Smith nodded. "In a perverse manner. Just as he was willing to sacrifice his confederate, Feldmeyer, to cover his tracks, and incidentally enjoy a final ratings grab exposing Jed Burner as the guilty party before no doubt retiring on the extortion money."
"Did the networks get their money back from the Swiss yet?" Remo asked.
"They are trying very hard. But I am pleased to report that we seem to have rooted out every Captain Audion agent who was planted in the various broadcast and cable stations to facilitate the entire scheme. I must admit Cooder was quite clever in recruiting laid-off BCN employees through Feldmeyer and arranging to place them in his target stations."
"Well, at least we won't have Don Cooder to kick around anymore," said Remo. "I guess it'll be Cheeta five nights a week from now on, now that they've sewn her back up."
"I understand Miss Ching has announced that she will be taking a long leave of absence to care for her baby once she is released from the hospital," said Smith.

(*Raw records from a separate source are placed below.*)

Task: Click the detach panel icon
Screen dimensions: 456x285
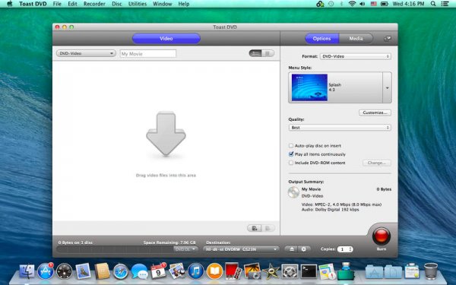Action: (x=388, y=39)
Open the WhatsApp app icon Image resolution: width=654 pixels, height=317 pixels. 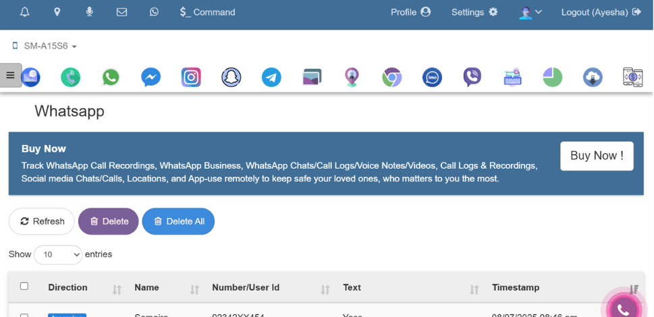(x=111, y=78)
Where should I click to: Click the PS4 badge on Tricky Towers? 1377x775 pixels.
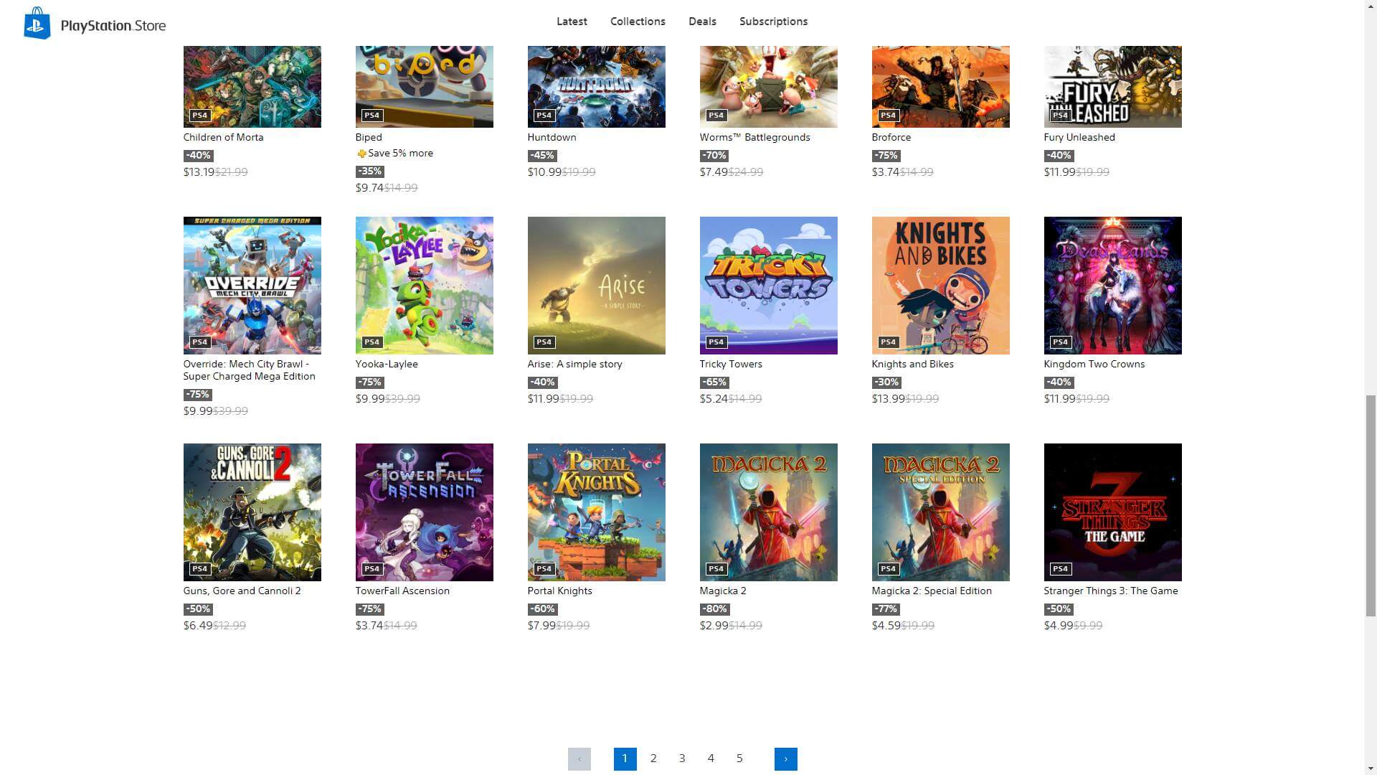(x=716, y=342)
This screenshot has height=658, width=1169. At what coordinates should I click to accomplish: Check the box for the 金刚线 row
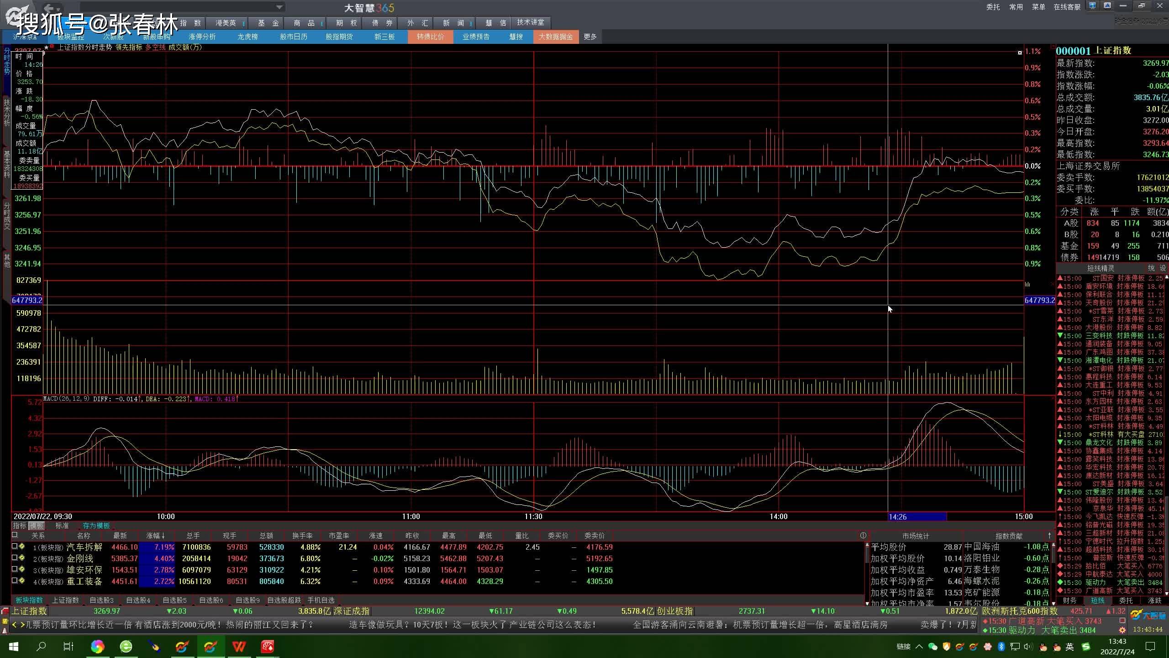pyautogui.click(x=15, y=558)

"From the way she was acting yesterday, she was all set to drown the kid for blowing her big ratings grab," Remo grunted.
"Miss Ching has received an outpouring of sympathy in the wake of her ordeal," Smith said. "And a great many product endorsement offers. No doubt this has affected her attitude."
At that point, both Remo and Smith looked to the Master of Sinanju.
Chiun had a bleak light in his hazel eyes.
"I do not care," he said thinly. "I will never care again."
"What about the baby?" asked Remo. "Don't you even care about her a little?"
"It is not important, for it is not mine."
Remo's eyebrows shot up. "Wait a minute, what's this?"
Chiun half turned. "I do not wish to speak of it."
"Not so fast," Remo said quickly. "You've been stringing us out for almost a year on this baby thing. You gotta come clean. Now are you the father or not?"
"Grandfather," Chiun said bitterly. "In spirit."
"How does that work?"
"You will remember the time we saved Cheeta from the evil dictator of California?" Chiun asked.
"Will I ever? You went off with her for a long weekend. Next thing we hear, she's pregnant and you're picking out baby clothes."
Chiun winced. "It is well known that Cheeta had been trying to conceive for many years before I entered her life."
"Yeah. She told every live mike in the Western hemisphere."
"It is not, as is commonly believed, her husband's fault."
"Which? That she couldn't have a kid or that she did?"
"The former. In our brief dalliance together, I told Cheeta of my feelings toward her and she of her disappointment in her husband's inability to fulfill her."
Remo looked skeptical. "So you fulfilled her?"